La denominación dada por Nerón a la fiesta conmemorativa de su estrenada juventud ha quedado en nuestros días para referirse a una feria de actividades lúdicas infantiles y juveniles. Es bien sabido que a lo largo de los tiempos se ha celebrado gozosamente el tránsito de la niñez a la edad adulta, pero, tal vez, nunca como ahora la exaltación de la mocedad se ha exacerbado con tal desmesura en detrimento de la madurez y de la vejez. Huelgan los ejemplos, sobradamente conocidos. Nuestra sociedad ha decidido indultar a la juventud por el mero hecho de serlo, exculparla de toda responsabilidad con la inmunidad que otorga atesorar pocos lustros. La tolerancia con esos semidioses por parte de quienes ya perdieron -perdimos- tal condición, es infinita, como si esa indulgencia sirviera para remediar los desaciertos propios cometidos en la edad temprana. Irracionalmente, este divino tesoro es erigido en símbolo de modernidad, de avance, de novedad, de regeneración en fin.

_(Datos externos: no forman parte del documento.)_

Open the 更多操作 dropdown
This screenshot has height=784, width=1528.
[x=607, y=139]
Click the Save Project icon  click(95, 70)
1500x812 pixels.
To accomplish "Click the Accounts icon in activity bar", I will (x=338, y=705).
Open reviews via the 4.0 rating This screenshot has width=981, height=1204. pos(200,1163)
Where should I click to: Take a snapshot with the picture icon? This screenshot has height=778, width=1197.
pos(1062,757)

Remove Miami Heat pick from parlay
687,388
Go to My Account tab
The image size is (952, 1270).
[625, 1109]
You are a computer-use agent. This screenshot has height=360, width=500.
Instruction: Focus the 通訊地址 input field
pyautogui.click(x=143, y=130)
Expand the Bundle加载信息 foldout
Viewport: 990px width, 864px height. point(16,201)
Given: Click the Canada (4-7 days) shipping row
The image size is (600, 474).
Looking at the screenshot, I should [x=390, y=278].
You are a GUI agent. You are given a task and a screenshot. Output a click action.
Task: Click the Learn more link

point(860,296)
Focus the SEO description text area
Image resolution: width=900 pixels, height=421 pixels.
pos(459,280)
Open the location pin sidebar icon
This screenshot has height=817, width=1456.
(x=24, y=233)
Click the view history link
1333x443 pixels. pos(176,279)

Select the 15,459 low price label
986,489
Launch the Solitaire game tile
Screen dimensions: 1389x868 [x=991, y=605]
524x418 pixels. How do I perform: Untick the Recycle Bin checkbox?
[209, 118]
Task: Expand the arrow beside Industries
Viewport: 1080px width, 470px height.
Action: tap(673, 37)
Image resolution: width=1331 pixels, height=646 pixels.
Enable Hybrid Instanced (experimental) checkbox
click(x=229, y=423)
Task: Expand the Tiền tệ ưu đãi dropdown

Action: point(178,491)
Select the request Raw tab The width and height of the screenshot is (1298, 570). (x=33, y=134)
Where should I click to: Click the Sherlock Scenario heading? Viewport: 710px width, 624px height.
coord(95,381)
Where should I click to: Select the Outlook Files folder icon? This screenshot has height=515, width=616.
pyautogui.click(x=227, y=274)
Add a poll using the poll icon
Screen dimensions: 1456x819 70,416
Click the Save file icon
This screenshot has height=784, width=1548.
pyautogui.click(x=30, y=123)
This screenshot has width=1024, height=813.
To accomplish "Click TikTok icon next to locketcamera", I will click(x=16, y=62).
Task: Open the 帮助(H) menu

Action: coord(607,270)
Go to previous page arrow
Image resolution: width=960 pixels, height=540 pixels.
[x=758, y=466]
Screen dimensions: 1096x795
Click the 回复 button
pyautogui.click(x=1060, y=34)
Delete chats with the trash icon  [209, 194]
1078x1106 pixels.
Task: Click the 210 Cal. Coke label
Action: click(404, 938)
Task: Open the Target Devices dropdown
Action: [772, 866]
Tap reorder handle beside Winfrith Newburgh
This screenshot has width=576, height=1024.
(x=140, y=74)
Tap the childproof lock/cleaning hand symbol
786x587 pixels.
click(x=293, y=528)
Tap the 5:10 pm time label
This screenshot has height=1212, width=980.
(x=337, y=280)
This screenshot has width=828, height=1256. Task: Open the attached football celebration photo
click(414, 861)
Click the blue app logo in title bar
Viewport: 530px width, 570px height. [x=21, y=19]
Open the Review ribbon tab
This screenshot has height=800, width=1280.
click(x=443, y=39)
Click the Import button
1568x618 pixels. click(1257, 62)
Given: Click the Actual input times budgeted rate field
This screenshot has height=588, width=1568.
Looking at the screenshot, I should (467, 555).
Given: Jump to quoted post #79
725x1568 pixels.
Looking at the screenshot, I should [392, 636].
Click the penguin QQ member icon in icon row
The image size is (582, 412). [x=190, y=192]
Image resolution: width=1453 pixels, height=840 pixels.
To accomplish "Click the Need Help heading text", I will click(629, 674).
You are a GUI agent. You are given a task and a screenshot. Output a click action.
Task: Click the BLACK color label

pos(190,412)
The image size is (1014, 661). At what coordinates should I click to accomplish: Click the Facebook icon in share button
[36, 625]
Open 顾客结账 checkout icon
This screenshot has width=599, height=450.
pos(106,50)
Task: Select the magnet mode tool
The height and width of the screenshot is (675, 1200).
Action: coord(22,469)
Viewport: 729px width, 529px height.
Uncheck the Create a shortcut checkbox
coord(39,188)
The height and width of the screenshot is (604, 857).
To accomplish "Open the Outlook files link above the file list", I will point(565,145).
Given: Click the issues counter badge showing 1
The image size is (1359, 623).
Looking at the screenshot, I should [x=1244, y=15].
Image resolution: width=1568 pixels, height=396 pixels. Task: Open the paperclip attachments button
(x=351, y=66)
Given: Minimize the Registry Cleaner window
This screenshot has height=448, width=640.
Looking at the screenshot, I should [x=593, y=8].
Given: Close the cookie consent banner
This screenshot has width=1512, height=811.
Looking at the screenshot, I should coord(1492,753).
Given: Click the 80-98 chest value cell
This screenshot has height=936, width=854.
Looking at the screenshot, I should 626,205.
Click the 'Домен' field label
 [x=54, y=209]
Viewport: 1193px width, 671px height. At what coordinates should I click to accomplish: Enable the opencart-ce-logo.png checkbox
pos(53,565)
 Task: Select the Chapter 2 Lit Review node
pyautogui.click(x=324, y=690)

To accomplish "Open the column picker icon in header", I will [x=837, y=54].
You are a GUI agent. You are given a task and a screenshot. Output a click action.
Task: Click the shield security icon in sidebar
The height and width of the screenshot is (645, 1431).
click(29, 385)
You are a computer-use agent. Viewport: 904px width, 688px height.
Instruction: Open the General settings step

Esta ansia por lo juvenil queda especialmente patente en el ámbito político, si bien aquí obedece a la necesidad imperiosa de un relevo generacional que ponga fin al desgaste y a la obsolescencia de los dirigentes políticos añosos.

Para la mayoría, la juventud de nuestros líderes es sinónimo de ideas nuevas -nunca es tal-, de propensión al diálogo -habilidad no congénita sino adquirida en las lides políticas-, del comportamiento correcto, libre de corrupción, frente a los políticos caducos y corruptos, aunque la mocedad tampoco garantiza la inexistencia de corruptelas. La ilusión y la confianza que insuflan entre correligionarios y votantes les ha erigido en todopoderosos líderes juveniles apenas entrados en canas, apenas versados. Sus currículos, necesariamente exiguos, están casi vacantes de méritos y de experiencia, pero poseen una ambición intacta, no siempre encaminada al servicio público y a procurar el bien común.

Ciertamente, nuestra democracia ha engullido sistemáticamente a sus dirigentes, como Saturno devoró a sus hijos, se ha nutrido de ellos con una voracidad inusitada, justificada tal vez por el desgaste del poder, la corrupción o la incompetencia, y los ha sustituido por dirigentes rebosantes de juventud, que la exhiben como si fuera un bien en sí misma, con la euforia redentora de quien se sabe llamado a la sucesión o a la usurpación, para inmediatamente después distanciarse de sus predecesores, deteriorados, caducos y con su reputación en entredicho.

Según la tradición latina, el Senado, cuyo nombre deriva precisamente de «senex», anciano, fue creado por Rómulo y, con el paso del tiempo, esta institución vitalicia otorgó estabilidad al régimen republicano al congregar a los políticos veteranos y prestigiosos que habían ocupado las más altas magistraturas del estado.

También Plutarco, el gran polígrafo griego, defendía y alababa la actividad política de los ancianos basada en la experiencia y en la sabiduría adquirida en los años de actuación pública porque, en su opinión, la política no es una forma de vida con una meta que se pueda abandonar tras haberla alcanzado, sino que implica una dedicación vitalicia, incluso interviniendo en la educación de los jóvenes que quisieran dedicarse a ella. ¡Cuánta distancia nos separa de estas reflexiones!

Quizás nuestra «joven democracia» tenga que alcanzar la madurez definitivamente y exigir de sus políticos competencia, capacidad y conciencia de servicio público como única manera de desterrar de la vida pública el fantasma de la corrupción y del clientelismo instalados en el sistema; de dignificar, en suma, la actividad política. Solo así se forjarán líderes sólidos cuya edad provecta no les inhabilite para el ejercicio de lo público.

Porque no conviene olvidar lo efímero de la juventud, como dicen los célebres versos de Rubén Darío, «Juventud, divino tesoro, ¡Ya te vas para no volver!» o, como afirma G. B. Shaw de manera más prosaica: «la juventud es una enfermedad que se cura con los años».